Now, everything is set up to run the BasicCorefModel. Let's run the cell below to train the model and look at the result of the model.

In [0]:
X, Y, M, train_truth=convert_data_to_training_instances(all_sents, all_ents, vocab)
dev_X, dev_Y, dev_M, dev_truth=convert_data_to_training_instances(dev_all_sents, dev_all_ents, vocab)
set_seed(159)
model=BasicCorefModel(vocab, embeddings)
model=model.to(device)
print ("Training BasicCorefModel")
train(X, Y, M, train_truth, dev_X, dev_Y, dev_M, dev_truth, model)

Training BasicCorefModel
loss: 41274.820, B3 F: 0.764, unique entities: 29578, num mentions: 29597
loss: 33196.121, B3 F: 0.764, unique entities: 29569, num mentions: 29597
loss: 29578.078, B3 F: 0.765, unique entities: 29323, num mentions: 29597
loss: 27773.998, B3 F: 0.771, unique entities: 28797, num mentions: 29597
loss: 26788.646, B3 F: 0.779, unique entities: 27948, num mentions: 29597
loss: 26151.426, B3 F: 0.782, unique entities: 27427, num mentions: 29597
loss: 25682.389, B3 F: 0.783, unique entities: 27372, num mentions: 29597
loss: 25319.139, B3 F: 0.786, unique entities: 26932, num mentions: 29597
loss: 25024.688, B3 F: 0.789, unique entities: 26854, num mentions: 29597
loss: 24776.924, B3 F: 0.793, unique entities: 26450, num mentions: 29597


### **Part 2.1 Incorporate distance**

In this part, you should incorporate the word distance information to BasicCorefModel described in the HW. The below code structure provided to you is exactly the same as BasicCorefModel, your job is to add code into both __init__() and scorer() functions as you see fit.

Hint: You might consider initialize distance embedding in __init__() function, then concatenate the original embedding and the corresponding distance embedding in scorer(). 
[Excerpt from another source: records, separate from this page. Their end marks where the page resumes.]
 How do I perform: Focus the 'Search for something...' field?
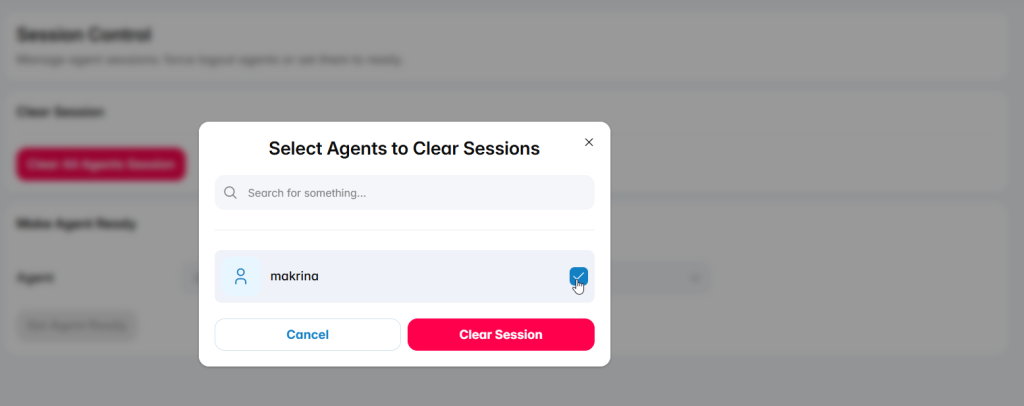[x=404, y=193]
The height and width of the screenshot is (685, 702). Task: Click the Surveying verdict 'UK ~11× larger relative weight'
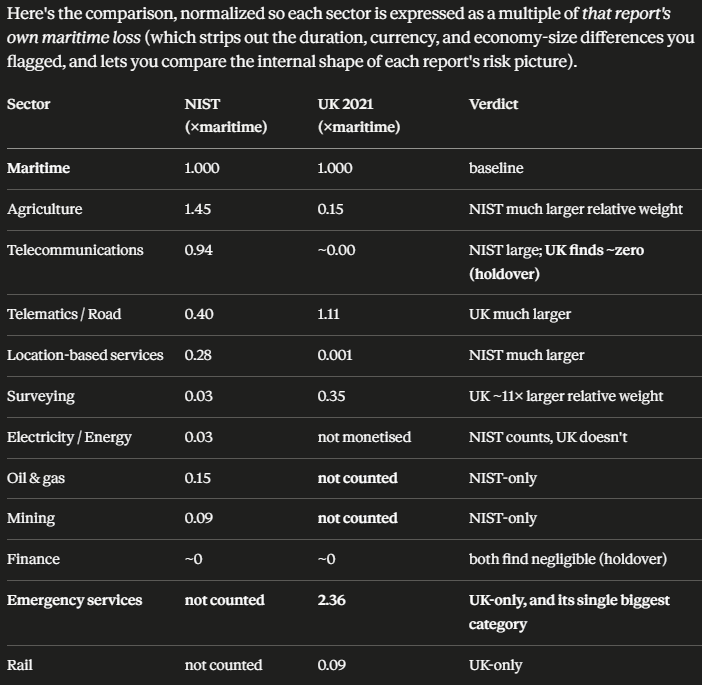566,396
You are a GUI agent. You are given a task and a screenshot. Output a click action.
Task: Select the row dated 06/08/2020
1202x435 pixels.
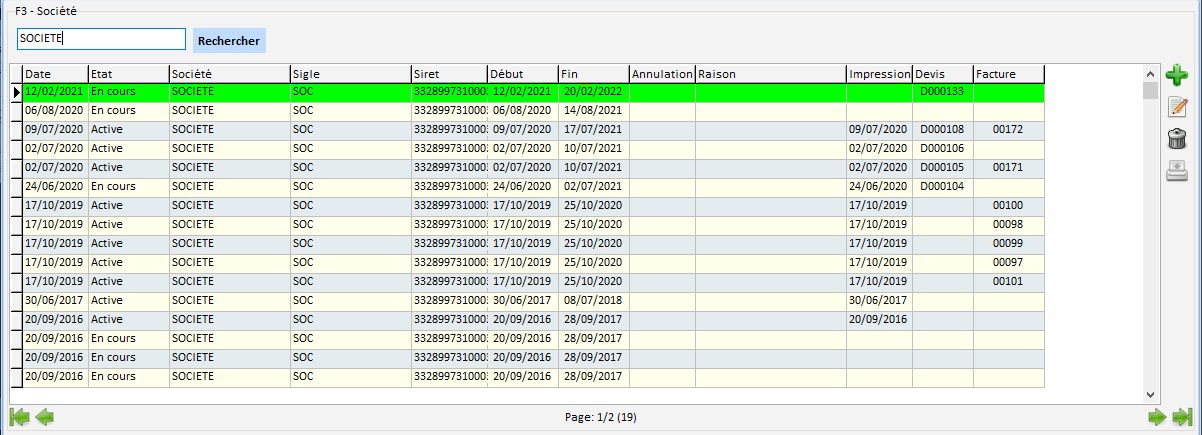click(x=55, y=111)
After implementing this, run the sanity check, test_distance(), provided to you.

In [0]:
class DistanceCorefModel(nn.Module):

	""" The code provided here starts out as just a copy of BasicCorefModel """

	'''
	class Mention():
	  # mention id (globally unique within one file, but not across different train and test files)
    self.mention_id=mention_id

    # the token index of the mention START position, measured from the beginning of the document
    self.absolute_start_idx=absolute_start_idx

    # the token index of the mention END position, measured from the beginning of the document
    self.absolute_end_idx=absolute_end_idx

    # the token index of the mention START position, measured from the beginning of the sentence
    self.sentence_start_idx=sentence_start_idx

    # the token index of the mention END position, measured from the beginning of the sentence
    self.sentence_end_idx=sentence_end_idx

    # a list of tokens for ALL the words in the mention's sentence
    self.sentence=sentence

    # a list of tokens ids for ALL the words in the mention's sentence
    self.sentence_ids=[]
    self.sentence_length=len(sentence)

    for word in sentence:
      word=word.lower()
      self.sentence_ids.append(vocab[word] if word in vocab else vocab["[UNK]"])
	'''


	def __init__(self, vocab, embeddings):
		super(DistanceCorefModel, self).__init__()

		self.vocab=vocab

		self.embeddings = nn.Embedding.from_pretrained(embeddings)
	
		#initialize distance embeddings from something
		#self.distance_embeddings = nn.Embedding.from_pretrained(embeddings)
		
		#self.distance_embeddings = nn.Embedding.from_pretrained(torch.eye(10))
		#_, distance_embedding_size = self.distance_embeddings.shape

		_, embedding_size = embeddings.shape

		self.hidden_dim = 50
		self.input_size = (2 * embedding_size) + 10 # (2E+D) X 50
		self.W1 = nn.Linear(self.input_size, self.hidden_dim)
		self.tanh=nn.Tanh()
		self.W2 = nn.Linear(self.hidden_dim, 1)	
		self.distance_embeddings = nn.Embedding(10,10)

	def scorer(self, batch_x, batch_m):

		"""
		Input: a batch containing:
			-- batch_m [list of Mention objects]: mention to resolve.  batch_m[i] contains a single Mention
			-- batch_x [list of [list of Mention objects]]: candidate antecedents. batch_x[i] contains a list of candidate antecedents for mention batch_m[i]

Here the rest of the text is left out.